$$G(y) = \ln \dfrac{(5y+1)^2}{\sqrt{y^2 + 1}}$$
Can we break this up like this: $$2 \ln(5y+1)\over \frac 12\ln(y^2 + 1)$$
$\ln\left(\dfrac{f(y)}{g(y)} \right) \neq \dfrac{\ln(f(y))}{\ln(g(y))}$. But make use of the fact that $$\ln\left(\dfrac{f(y)}{g(y)} \right) = \ln(f(y)) - \ln(g(y))$$ and $$\dfrac{d \ln(h(y))}{dy} = \dfrac{h'(y)}{h(y)}$$
Move your mouse over the gray area for complete solution.

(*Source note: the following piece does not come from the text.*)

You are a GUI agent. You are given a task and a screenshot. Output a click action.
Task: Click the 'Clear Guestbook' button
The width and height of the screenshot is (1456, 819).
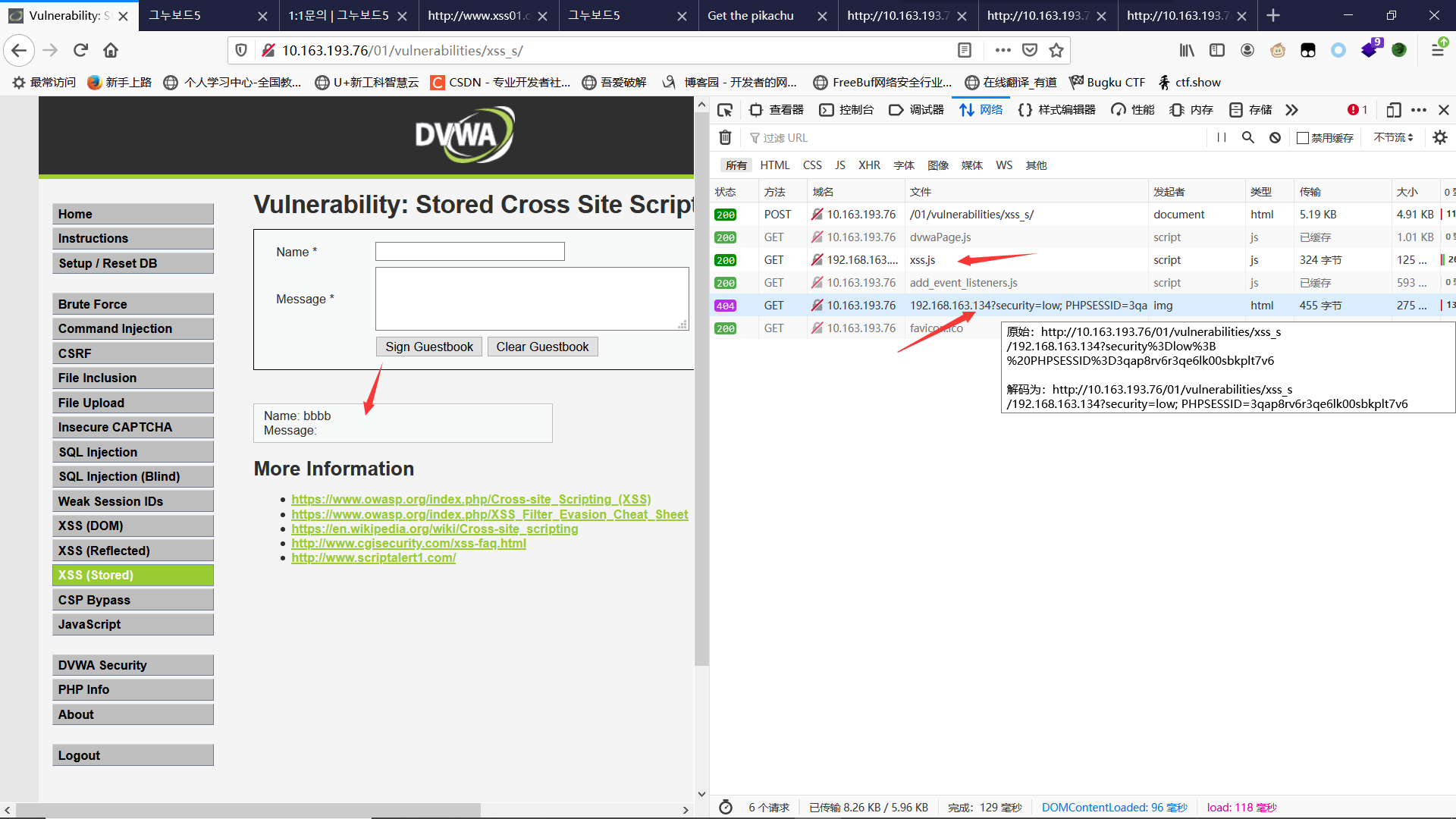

$$G(y) = \ln\left(\dfrac{(5y+1)^2}{\sqrt{y^2+1}} \right) = \ln((5y+1)^2) - \ln(\sqrt{y^2+1}) = 2 \ln(5y+1) - \dfrac12 \ln(y^2+1)$$Hence, \begin{align}\dfrac{dG(y)}{dy} & = 2 \times \dfrac1{5y+1} \times 5 - \dfrac12 \times \dfrac1{y^2+1} \times (2y) \\& = \dfrac{10}{5y+1} - \dfrac{y}{y^2+1}\\ & = \dfrac{10y^2 + 10 - 5y^2 - y}{(5y+1)(y^2+1)}\\ & = \dfrac{5y^2 - y +10}{(5y+1)(y^2+1)} \end{align}
No: is $\ln\frac{a}b$ equal to $\frac{\ln a}{\ln b}$, or is it equal to some other combination of $\ln a$ and $\ln b$? (You did handle the exponents correctly, though.)